The transition of transcatheter aortic valve replacement (TAVR) from a procedure performed at an initial 17 clinical trial sites with highly trained physicians to almost 250 facilities in the U.S. appears to be going smoothly, the registry leaders reported in the Nov. 20 issue of JAMA.
The Centers for Medicare & Medicaid Services requires TAVR centers to participate in the Society of Thoracic Surgeons (STS)/American College of Cardiology (ACC) Transcatheter Valve Therapy (TVT) Registry in order to receive reimbursement for procedures on inoperable and high-risk patients with severe aortic stenosis who undergo TAVR. The determination followed the FDA’s approval of the Sapien valve (Edwards Lifesciences) for TAVR in inoperable patients in November 2011 and for high-risk patients in September 2012, based on results from the pivotal PARTNER Part A and B trial.
Broadening the opportunity for clinical practices to perform this complex procedure beyond operators and sites that followed a trial protocol raised concerns about safety and effectiveness. The registry group, with Michael J. Mack, MD, of the Heart Hospital Baylor Plano in Texas as lead author, evaluated data collected in the registry to determine all-cause mortality and stroke rates since FDA approval. They reported trends through May 2013.
The analysis included 7,710 procedures in 224 hospitals that provided full data. The median age of patients was 84 years and 51 percent were men. Twenty percent of patients were considered inoperable and the rest high-risk, with an STS predicted risk of operative mortality score of 7 percent.
Most cases used transfemoral access (64 percent), followed by transapical (29 percent) and other (7 percent). More than a quarter of inoperable cases involved a nonfemoral access approach, which Mack et al noted was off-label. The device success rate was 92 percent.
The in-hospital mortality rate was 5.5 percent. In-hospital rates of complications ranged from 2 percent for stroke to 6.4 percent for major vascular injury and 3.5 percent for major bleeding. Six percent of patients experienced new-onset atrial fibrillation and 6.6 percent needed a new pacemaker or implantable cardioverter-defibrillator. Patients deemed inoperable or with nontransfemoral access had a higher incidence of adverse events.
The median hospital length of stay was six days.
Fifty-one percent of hospitals provided sufficient 30-day outcomes. Their data showed a mortality rate of 7.6 percent, with 52 percent due to noncardiac causes. The 30-day stroke rate was 2.8 percent. Patients showed a significant improvement in heart function.
The researchers found no difference in mortality outcomes for hospitals that reported less complete follow-up data.
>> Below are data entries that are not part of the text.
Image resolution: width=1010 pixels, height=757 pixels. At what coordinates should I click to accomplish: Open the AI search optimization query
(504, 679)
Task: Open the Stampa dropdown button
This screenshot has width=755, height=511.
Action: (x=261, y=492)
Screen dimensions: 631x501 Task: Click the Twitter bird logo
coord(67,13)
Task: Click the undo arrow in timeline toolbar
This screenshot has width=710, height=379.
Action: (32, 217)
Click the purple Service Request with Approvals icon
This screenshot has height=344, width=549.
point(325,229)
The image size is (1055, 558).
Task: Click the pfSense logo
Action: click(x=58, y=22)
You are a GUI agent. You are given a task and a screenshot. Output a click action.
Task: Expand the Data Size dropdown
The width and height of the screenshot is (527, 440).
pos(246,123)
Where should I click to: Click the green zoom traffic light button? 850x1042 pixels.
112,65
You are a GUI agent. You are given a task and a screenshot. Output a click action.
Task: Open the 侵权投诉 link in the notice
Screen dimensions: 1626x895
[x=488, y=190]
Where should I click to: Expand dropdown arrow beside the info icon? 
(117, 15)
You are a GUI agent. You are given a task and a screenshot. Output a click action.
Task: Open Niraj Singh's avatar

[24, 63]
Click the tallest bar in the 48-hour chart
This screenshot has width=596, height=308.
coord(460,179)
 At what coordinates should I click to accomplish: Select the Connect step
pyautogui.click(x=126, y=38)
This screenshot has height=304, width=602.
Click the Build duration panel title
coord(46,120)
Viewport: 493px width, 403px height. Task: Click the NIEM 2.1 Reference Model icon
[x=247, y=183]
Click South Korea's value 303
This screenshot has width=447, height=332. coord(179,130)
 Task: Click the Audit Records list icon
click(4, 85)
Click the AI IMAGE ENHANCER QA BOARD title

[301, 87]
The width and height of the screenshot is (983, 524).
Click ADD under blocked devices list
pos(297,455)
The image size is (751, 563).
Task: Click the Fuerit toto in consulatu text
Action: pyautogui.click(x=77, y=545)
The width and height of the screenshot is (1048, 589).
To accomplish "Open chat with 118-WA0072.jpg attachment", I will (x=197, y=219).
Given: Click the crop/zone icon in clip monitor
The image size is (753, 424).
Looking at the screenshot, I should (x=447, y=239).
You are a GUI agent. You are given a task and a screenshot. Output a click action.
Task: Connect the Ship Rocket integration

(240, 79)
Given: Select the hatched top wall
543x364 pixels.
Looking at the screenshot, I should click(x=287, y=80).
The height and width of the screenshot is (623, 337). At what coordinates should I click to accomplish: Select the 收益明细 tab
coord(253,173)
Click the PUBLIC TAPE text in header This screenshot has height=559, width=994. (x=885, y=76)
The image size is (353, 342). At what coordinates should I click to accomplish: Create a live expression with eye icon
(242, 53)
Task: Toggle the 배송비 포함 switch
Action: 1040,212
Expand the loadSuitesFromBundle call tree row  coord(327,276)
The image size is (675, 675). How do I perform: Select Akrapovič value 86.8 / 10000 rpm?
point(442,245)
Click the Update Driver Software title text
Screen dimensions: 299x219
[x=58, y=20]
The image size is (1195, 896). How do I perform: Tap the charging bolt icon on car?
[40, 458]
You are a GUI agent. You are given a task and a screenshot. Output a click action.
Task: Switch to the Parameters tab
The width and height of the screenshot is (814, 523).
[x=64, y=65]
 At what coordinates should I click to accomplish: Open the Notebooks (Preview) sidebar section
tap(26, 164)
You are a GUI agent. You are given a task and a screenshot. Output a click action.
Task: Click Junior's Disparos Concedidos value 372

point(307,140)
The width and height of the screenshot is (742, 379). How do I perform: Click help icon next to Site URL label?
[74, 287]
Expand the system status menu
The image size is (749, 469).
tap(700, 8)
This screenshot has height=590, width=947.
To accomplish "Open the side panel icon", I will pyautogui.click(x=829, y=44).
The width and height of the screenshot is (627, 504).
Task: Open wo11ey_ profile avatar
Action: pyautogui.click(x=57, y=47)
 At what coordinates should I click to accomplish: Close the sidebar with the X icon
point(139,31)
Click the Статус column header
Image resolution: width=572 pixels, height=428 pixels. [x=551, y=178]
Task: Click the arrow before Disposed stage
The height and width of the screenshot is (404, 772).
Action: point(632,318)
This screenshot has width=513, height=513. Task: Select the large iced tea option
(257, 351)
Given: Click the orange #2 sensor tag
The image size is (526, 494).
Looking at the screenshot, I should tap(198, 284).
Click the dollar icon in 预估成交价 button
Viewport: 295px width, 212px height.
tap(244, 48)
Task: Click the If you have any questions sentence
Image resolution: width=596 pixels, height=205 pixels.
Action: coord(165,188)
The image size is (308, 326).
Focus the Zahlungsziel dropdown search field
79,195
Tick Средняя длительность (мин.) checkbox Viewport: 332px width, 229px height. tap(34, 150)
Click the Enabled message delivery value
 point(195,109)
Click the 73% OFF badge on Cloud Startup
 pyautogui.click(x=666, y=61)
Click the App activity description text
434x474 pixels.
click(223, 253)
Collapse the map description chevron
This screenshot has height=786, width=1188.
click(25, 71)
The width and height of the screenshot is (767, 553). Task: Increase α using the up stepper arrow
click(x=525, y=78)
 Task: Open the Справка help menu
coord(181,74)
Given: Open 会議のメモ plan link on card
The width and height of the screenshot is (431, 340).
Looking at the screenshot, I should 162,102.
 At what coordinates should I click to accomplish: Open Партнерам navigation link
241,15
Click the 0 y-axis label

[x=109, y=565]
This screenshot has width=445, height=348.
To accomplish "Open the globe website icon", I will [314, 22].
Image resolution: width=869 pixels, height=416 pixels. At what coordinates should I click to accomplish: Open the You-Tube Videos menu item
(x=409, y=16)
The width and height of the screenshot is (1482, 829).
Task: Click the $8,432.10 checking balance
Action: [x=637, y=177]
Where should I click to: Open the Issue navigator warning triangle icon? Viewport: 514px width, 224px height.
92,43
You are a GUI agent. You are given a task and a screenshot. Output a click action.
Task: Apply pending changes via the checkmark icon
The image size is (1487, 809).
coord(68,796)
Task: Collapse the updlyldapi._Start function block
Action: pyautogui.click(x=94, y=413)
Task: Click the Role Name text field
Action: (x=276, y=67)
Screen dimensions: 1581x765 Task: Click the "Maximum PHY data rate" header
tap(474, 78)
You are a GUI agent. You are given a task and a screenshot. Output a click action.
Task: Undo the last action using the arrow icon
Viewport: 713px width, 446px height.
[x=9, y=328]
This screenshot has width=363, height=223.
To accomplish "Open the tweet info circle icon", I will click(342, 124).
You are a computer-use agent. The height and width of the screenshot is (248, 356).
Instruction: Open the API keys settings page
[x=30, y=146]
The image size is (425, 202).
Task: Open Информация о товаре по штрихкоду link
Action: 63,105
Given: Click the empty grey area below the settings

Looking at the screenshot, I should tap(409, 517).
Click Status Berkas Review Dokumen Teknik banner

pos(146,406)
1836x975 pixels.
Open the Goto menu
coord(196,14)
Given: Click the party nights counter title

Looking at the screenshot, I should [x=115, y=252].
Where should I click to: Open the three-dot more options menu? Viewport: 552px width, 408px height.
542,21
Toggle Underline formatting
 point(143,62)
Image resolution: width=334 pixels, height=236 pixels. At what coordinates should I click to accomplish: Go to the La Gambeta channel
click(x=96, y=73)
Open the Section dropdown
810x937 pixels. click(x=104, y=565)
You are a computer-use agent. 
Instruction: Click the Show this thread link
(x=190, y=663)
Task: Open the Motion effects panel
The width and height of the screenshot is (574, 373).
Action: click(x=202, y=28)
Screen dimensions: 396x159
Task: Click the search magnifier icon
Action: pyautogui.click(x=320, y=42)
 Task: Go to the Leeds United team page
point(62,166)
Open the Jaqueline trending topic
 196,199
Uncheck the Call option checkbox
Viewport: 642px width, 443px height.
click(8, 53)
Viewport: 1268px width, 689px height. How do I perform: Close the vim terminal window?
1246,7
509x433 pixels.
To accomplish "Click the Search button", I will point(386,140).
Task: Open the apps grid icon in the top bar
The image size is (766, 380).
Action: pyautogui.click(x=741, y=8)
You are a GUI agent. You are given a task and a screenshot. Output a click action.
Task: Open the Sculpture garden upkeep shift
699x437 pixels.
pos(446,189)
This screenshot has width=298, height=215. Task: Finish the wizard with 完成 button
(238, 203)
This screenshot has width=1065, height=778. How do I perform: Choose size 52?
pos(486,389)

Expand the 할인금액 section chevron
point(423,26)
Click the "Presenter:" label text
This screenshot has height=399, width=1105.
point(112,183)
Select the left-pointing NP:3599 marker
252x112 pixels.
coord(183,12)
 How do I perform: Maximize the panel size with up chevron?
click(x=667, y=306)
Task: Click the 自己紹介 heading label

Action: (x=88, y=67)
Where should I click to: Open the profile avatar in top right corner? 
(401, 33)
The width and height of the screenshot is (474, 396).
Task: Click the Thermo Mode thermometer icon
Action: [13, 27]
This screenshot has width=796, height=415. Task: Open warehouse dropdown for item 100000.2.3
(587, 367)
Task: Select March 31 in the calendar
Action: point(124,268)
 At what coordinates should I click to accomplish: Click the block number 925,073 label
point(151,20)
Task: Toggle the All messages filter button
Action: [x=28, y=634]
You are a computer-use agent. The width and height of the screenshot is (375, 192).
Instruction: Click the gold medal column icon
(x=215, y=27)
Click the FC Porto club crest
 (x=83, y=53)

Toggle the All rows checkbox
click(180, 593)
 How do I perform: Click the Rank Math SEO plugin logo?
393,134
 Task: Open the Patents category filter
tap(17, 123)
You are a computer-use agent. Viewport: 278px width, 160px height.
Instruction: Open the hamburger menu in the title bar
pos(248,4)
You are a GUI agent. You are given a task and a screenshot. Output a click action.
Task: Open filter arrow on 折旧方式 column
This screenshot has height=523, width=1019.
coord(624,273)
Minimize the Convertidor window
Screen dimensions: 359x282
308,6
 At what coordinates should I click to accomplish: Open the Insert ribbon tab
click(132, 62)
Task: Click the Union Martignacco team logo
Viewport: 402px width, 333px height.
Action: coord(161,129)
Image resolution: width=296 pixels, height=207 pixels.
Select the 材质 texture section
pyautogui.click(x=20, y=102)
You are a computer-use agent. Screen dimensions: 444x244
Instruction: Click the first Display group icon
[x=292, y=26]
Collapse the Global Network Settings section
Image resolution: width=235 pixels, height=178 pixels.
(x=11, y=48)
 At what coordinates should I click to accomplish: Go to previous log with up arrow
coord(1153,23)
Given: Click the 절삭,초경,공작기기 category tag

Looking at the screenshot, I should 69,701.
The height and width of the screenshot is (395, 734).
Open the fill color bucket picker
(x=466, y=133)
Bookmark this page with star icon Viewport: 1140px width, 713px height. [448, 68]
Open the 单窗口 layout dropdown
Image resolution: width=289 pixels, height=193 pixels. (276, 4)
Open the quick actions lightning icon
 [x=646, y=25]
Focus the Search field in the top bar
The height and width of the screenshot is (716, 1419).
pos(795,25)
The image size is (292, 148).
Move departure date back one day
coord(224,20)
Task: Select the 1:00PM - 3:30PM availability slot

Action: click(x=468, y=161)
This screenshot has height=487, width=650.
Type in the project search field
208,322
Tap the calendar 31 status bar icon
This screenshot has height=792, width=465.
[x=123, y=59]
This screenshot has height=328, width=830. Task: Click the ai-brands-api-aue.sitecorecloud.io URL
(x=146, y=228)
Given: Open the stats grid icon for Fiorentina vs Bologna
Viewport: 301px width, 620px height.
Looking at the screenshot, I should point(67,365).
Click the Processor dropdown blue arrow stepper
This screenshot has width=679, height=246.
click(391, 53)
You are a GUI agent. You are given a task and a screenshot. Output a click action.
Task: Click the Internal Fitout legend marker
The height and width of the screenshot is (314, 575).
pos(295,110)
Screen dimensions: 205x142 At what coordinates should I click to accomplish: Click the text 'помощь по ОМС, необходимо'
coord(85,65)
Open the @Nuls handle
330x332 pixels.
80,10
“[P]ostapproval commercial introduction of this new technology with an early-generation device has yielded success rates and complication patterns that are similar to those documented in carefully performed randomized trials,” Mack et al wrote. The results also are in line with findings in international registries, they added.
They credited sharing of knowledge about the devices and procedures through international exchanges as well as help from experienced U.S. investigators for shortening the learning curve at newer sites. Device manufacturers have played a role in educating operators and facilities, too. Patients in the analysis also tended to have a lower risk profile than the PARTNER high-risk cohort.